V‑Spark 4.0.1-7 Updates

  1. Applied additional security updates to enhance application resiliency.

  2. Enabled a new System Status page. for system administrator user accounts accessible using the System option in the Settings menu. The first iteration of the status page shows

    • the names of active and queued folders,

    • the number of active and queued transcript analysis requests, and

    • the number of active and queued callbacks.

V‑Spark 4.0.1-6 Updates

  1. Applied multiple security updates to enhance application resiliency.

  2. Improved error logging in server.log to include SMTP configuration errors when applicable.

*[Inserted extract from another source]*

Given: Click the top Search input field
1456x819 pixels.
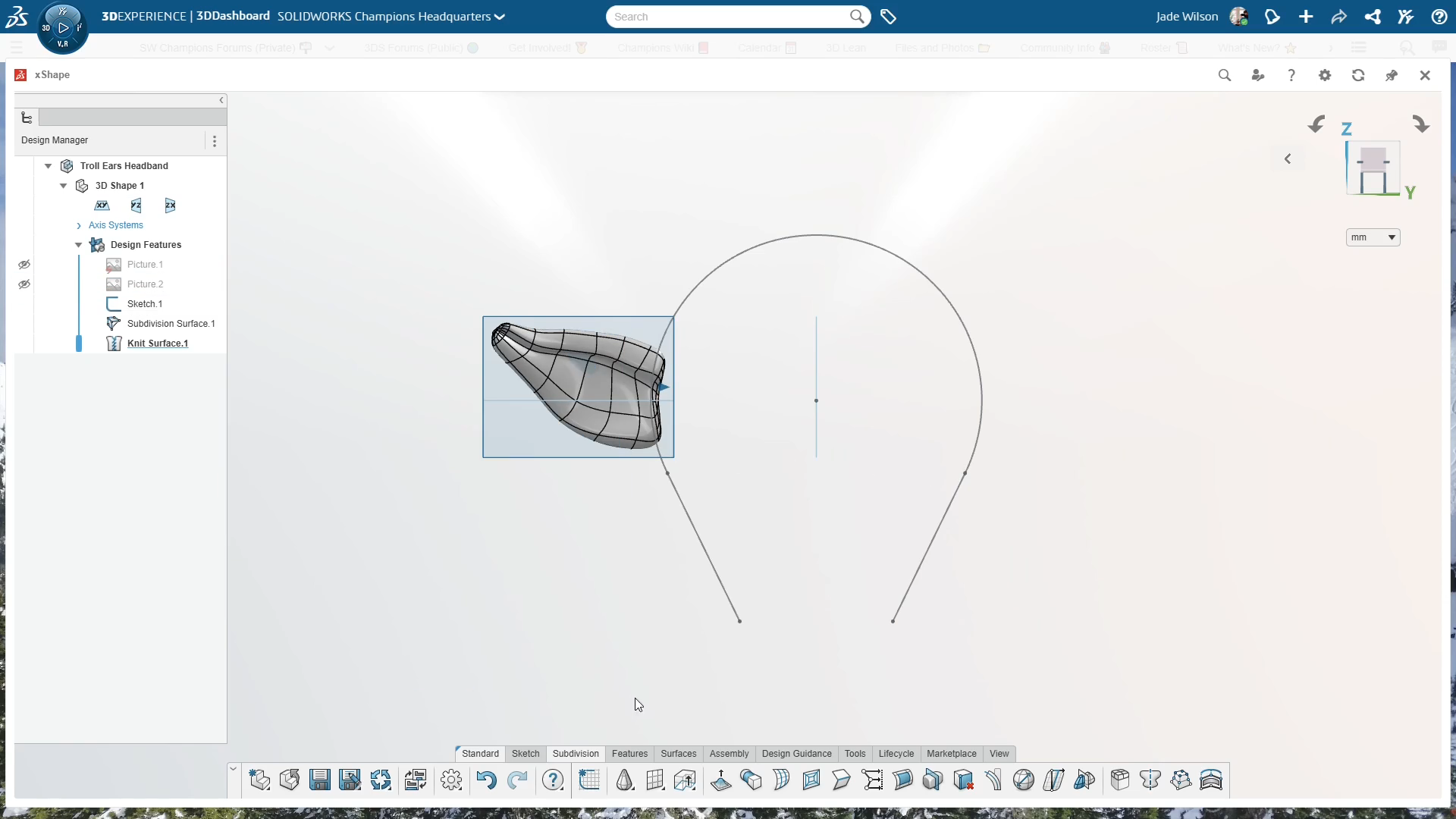Looking at the screenshot, I should (728, 17).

  3. Defined unzip as a package dependency so that it no longer needs to be installed manually on a host system.

V‑Spark 4.0.1-5 Updates

  1. Addressed a continuous memory growth issue affecting Job Manager processes. A new V‑Spark option (jm_memory_threshold) has been added that specifies the memory threshold in bytes for Job Manager folder workers.

    When the worker process exceeds the memory threshold, it is internally paused until the current jobs finish. It then terminates and is replaced by a new Job Manager folder worker process.

  2. Fixed an issue that caused file scoring to fail without retry if Elasticsearch failed to create certain temporary indices.

  3. Fixed a file permission issue with the vspark-admin script's core-check option. The script now reports the correct filesystem version when executing after a clean V‑Spark install.

  4. Fixed V‑Spark's integration with ASR servers that use a Python API. Prior to this fix, when companies were configured to use an ASR server's Python API, files would get stuck in the processing queue. This was a rare edge case.

  5. Fixed an issue that prevented updating an organization's retention policy via the UI. Prior to this fix, the retention policy could not be updated in certain scenarios. Any upgrade from a previous release to 4.0.1-5 requires running core-update to fully address this issue.

Known Issues in V‑Spark 4.0

  1. Audio files ingested with incorrectly formatted JSON metadata files may be imported without their expected metadata fields. These files are flagged as BAD METADATA, but are still imported, transcribed, and analyzed, which could lead to files being imported without expected metadata.

  2. Application changes may not display in real time when made by another user from a different host. Although application editing works, users editing an application simultaneously from different hosts must refresh the Application Editor page to see changes made by another user. This issue does not typically occur when both users are being served by the same host.